MIC-Drop: A Platform for Large-scale In Vivo CRISPR Screens
Parvez et al., Science. 2021.
https://pubmed.ncbi.nlm.nih.gov/34413171/
CRISPR screens in animals are challenging because generating, validating, and keeping track of large numbers of mutant animals is prohibitive. These authors introduce Multiplexed Intermixed CRISPR Droplets (MIC-Drop), a platform combining droplet microfluidics, single-needle en masse CRISPR ribonucleoprotein injections, and DNA barcoding to enable large-scale functional genetic screens in zebrafish. In one application, they showed that MIC-Drop could identify small-molecule targets. Furthermore, in a MIC-Drop screen of 188 poorly characterized genes, they discovered several genes important for cardiac development and function. With the potential to scale to thousands of genes, MIC-Drop enables genome-scale reverse genetic screens in model organisms. Supported by ORIP (R24OD017870), NIGMS, and NHLBI.
Advancing Human Disease Research with Fish Evolutionary Mutant Models
Beck et al., Trends in Genetics. 2021.
https://pubmed.ncbi.nlm.nih.gov/34334238/
Model organism research is essential to understand disease mechanisms. However, laboratory-induced genetic models can lack genetic variation and often fail to mimic disease severity. Evolutionary mutant models (EMMs) are species with evolved phenotypes that mimic human disease. They have improved our understanding of cancer, diabetes, and aging. Fish are the most diverse group of vertebrates, exhibiting a kaleidoscope of specialized phenotypes, many that would be pathogenic in humans but are adaptive in the species' specialized habitat. Evolved compensations can suggest avenues for novel disease therapies. This review summarizes current research using fish EMMs to advance our understanding of human disease. Supported by ORIP (R01OD011116), NIA, NIDA, and NIGMS.

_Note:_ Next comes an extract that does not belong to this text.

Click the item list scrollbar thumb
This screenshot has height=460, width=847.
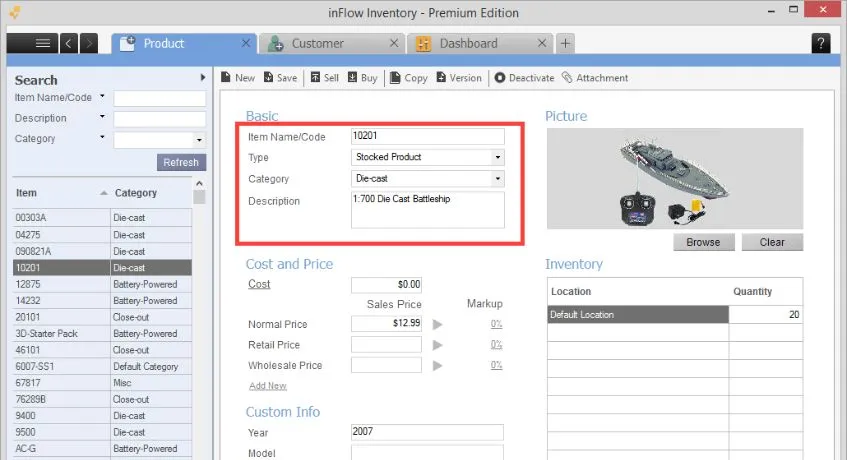click(x=199, y=197)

Factor XII Plays a Pathogenic Role in Organ Failure and Death in Baboons Challenged with Staphylococcus aureus
Silasi et al., Blood. 2021.
https://pubmed.ncbi.nlm.nih.gov/33598692/
Activation of coagulation factor (F) XI promotes multiorgan failure in rodent models of sepsis and in a baboon model for lethal systemic inflammation induced by infusion of heat-inactivated Staphylococcus aureus. The authors used the anticoagulant FXII-neutralizing antibody 5C12 to verify the mechanistic role of FXII. Inhibition of FXII prevented fever, terminal hypotension, respiratory distress, and multiorgan failure. All animals receiving 5C12 had milder and transient clinical symptoms; untreated control animals suffered irreversible multiorgan failure. This study confirms their previous finding that at least two enzymes of FXIa and FXIIa play critical roles in the development of an acute and terminal inflammatory response. Supported by ORIP (P40OD024628), NIAID, NHLBI, and NIGMS.